Berdasarkan data BPS, komoditas ekspor non-migas lain yang menunjukkan kinerja positif selain besi, baja, CPO adalah bijih logam, terak dan abu mencatatkan kenaikan sebesar 4.154,80 persen, mencapai USD573,6 juta.

Sektor besi dan baja mengalami pertumbuhan yang mencolok sebesar 19,64 persen. Di posisi berikutnya, mesin dan peralatan elektrik mencatatkan peningkatan sebesar 19,58 persen.

“Sebaliknya, ada beberapa komoditas yang mengalami penurunan ekspor, seperti mesin dan peralatan mekanis yang turun sebesar 20,58 persen serta bahan bakar mineral yang mengalami penurunan 2,44 persen,” jelas Amalia.

Pada Maret 2025, ekspor nonmigas Indonesia ke tiga negara tujuan utama seperti China, Amerika Serikat, dan India, di mana masing-masing tercatat sebesar USD5.197,2 juta, USD2.629,0 juta, dan USD1.409,8 juta. Pengiriman barang ke China melonjak 21,50 persen, sementara ekspor ke Uni Eropa juga naik 16,12 persen.

Sebaliknya, ekspor ke negara seperti Thailand dan Australia mengalami kontraksi yang cukup dalam, yakni masing-masing sebesar 47,22 persen dan 23,20 persen.

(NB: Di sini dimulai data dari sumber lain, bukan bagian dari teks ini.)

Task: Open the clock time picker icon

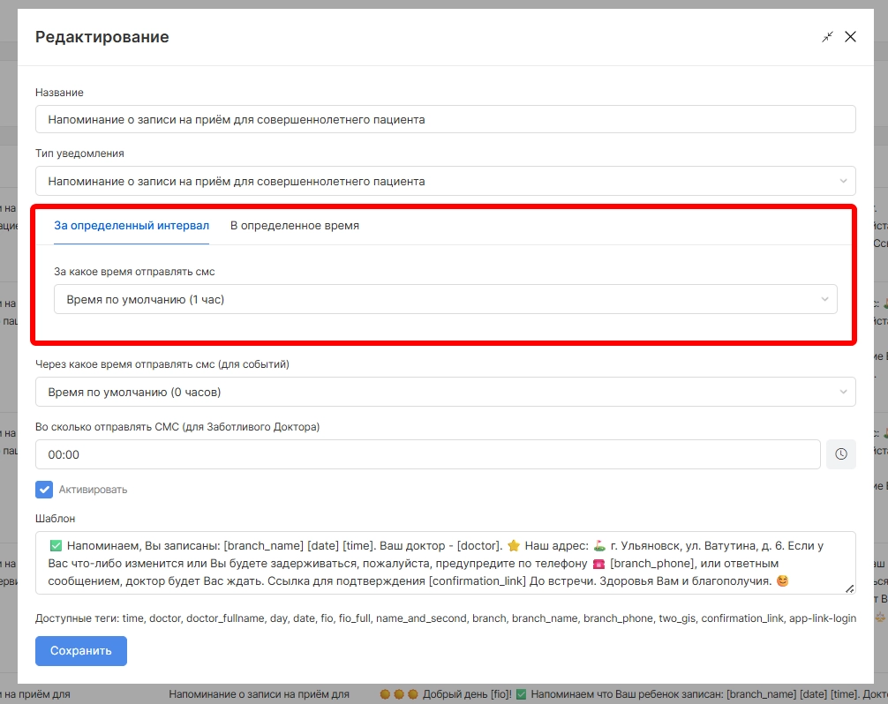Action: tap(840, 454)
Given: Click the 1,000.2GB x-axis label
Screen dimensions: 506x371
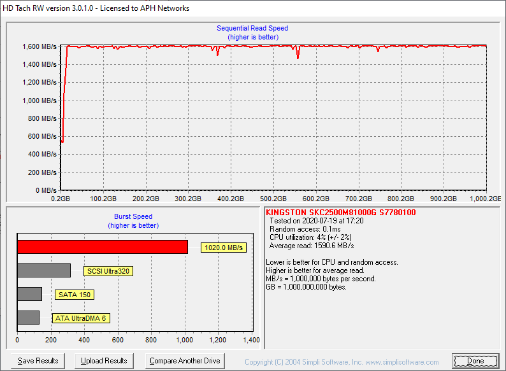Looking at the screenshot, I should (487, 199).
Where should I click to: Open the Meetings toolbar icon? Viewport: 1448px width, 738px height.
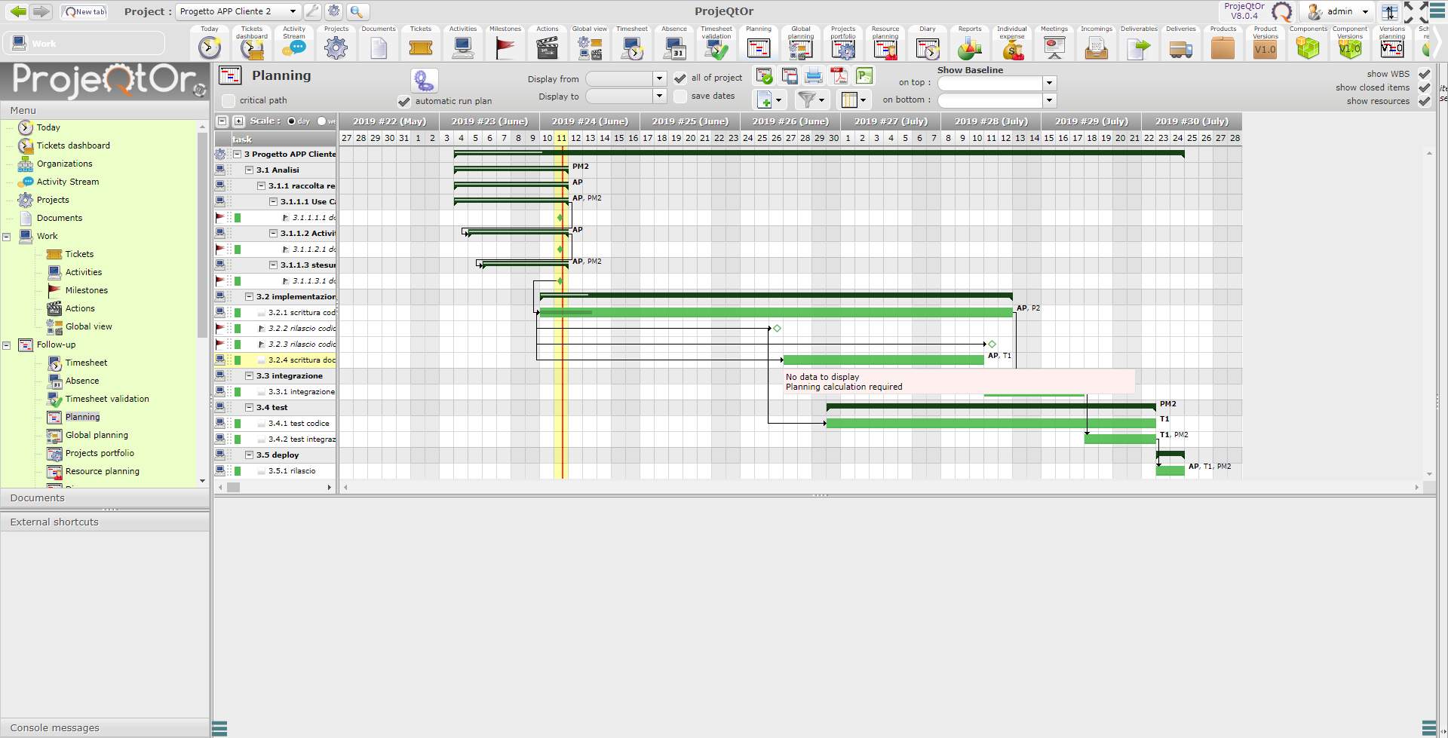coord(1054,48)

Dilihat dari sektornya, produk hasil industri pengolahan tetap menjadi kontributor utama dalam ekspor nonmigas Indonesia, dengan pertumbuhan sebesar 2,98 persen. Sementara sektor pertanian, kehutanan, dan perikanan juga turut mengalami kenaikan 1,73 persen, didorong terutama oleh peningkatan pengiriman produk tanaman obat, aromatik, serta rempah-rempah.(*)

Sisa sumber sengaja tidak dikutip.